**掲載本文:**
シロクマの屑籠

p_shirokuma(熊代亨)のブログです。原稿に追われてブログ記事はちょっと少なめです

体力や健康も才能のうち

 


 
年の瀬は仕事が忙しい。診療、執筆、打ち合わせなどが立て込んでくると、体力がぎりぎりだと感じることも多い。もう少し身体が弱かったら、これだけの業務はできなかったか、健康を害して退場していたと思う。
 
若かった頃、才能といえば「早くて正確な読解力」「一を聞いて十を知る力」「アイデアのひらめき」とか、そういったものを連想していた。「コミュニケーションの機敏」も大切だ。でもって、それらが社会適応にとって重要で、創作活動にも仕事にも重要だという認識は中年期を迎えた今も変わらない。
 
しかし、この年齢になって特別に高く評価するようになったものがある:それは、体力と、その体力の土台となる健康だ。
 
人間は体力が続く限り努力できるが、体力が尽きれば努力できなくなる。健康も同様だ。ロールプレイングゲームでいえば体力や健康とはヒットポイントにあたり、これが尽きてしまえば戦闘不能になる。知識レベルでは「体力や健康が尽きれば戦闘不能になる」とは前々から知っていたが、実感がぜんぜん足りていなかった。健康を害して生きることで精いっぱいだった時期でさえそうだったし、化け物みたいな体力で超人的な働きをしている人を間近に眺めてさえそうだった。

**記録データ:**

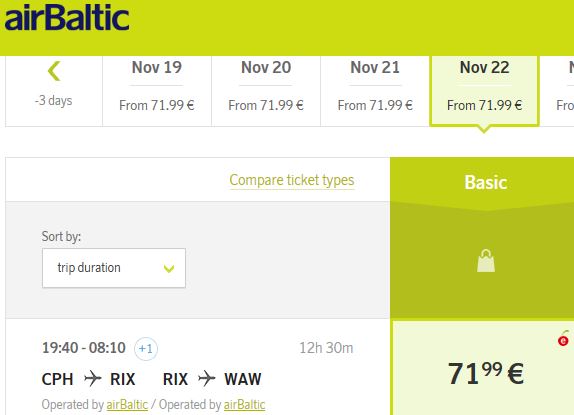Image resolution: width=574 pixels, height=415 pixels.
Task: Open second airBaltic operator link
Action: (x=245, y=405)
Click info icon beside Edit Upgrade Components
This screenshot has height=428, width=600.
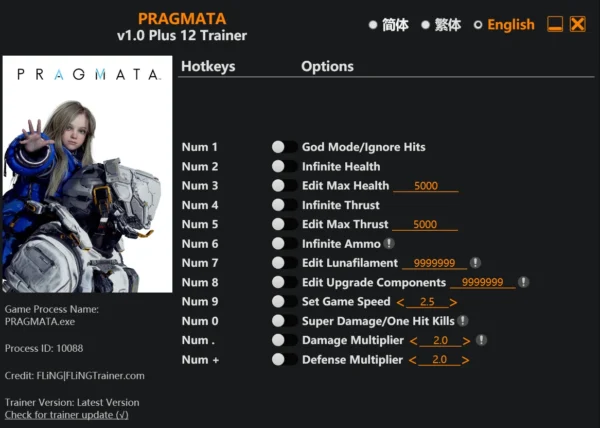click(x=523, y=282)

**あなたの課題:**
1: 体力と健康についての文章から、「p_shirokuma(熊代」から「年期を迎えた今も変わらない。」までの部分をすべて、一字一句違えずに書き写すこと。
2: 体力と健康についての文章の続きを、最後の文のあとから書いてください。

**各項目の解答:**
1:
p_shirokuma(熊代亨)のブログです。原稿に追われてブログ記事はちょっと少なめです

体力や健康も才能のうち

 


 
年の瀬は仕事が忙しい。診療、執筆、打ち合わせなどが立て込んでくると、体力がぎりぎりだと感じることも多い。もう少し身体が弱かったら、これだけの業務はできなかったか、健康を害して退場していたと思う。
 
若かった頃、才能といえば「早くて正確な読解力」「一を聞いて十を知る力」「アイデアのひらめき」とか、そういったものを連想していた。「コミュニケーションの機敏」も大切だ。でもって、それらが社会適応にとって重要で、創作活動にも仕事にも重要だという認識は中年期を迎えた今も変わらない。

2:
ところが半世紀近く生きてみて、体力や健康に対する見方が大きく変わった。なぜなら、若かりし頃に素晴らしい才能を発揮していた人々が体力や健康がボトルネックになって力尽きていく姿を、しばしば見かけるようになったからだ。あんなにアイデアの火花が美しかったのに、あんなに精力的に活動していたのに、あんなに人の心を掴むのがうまかったのに、体力や健康に問題が生じて去っていった人の多いこと! そうした人たちのなかには、体力や健康が尽きる前に作品を残せた人もいる。でも、そうして名前と作品を残せた人は幸運な部類で*1、そのまわりには体力や健康が足りないために原石のような才能を研磨できなかった人や、研磨の過程で力尽きてしまった人がたくさんいることを私は知ってしまった。
 
対照的に、若い頃から一貫して活躍し続ける人々は皆、体力があり、健康をも維持している。彼らは技芸に優れているだけでなく、体力オバケ・健康オバケであることが多い。
 
スポーツ選手などはその最たるものだと思う。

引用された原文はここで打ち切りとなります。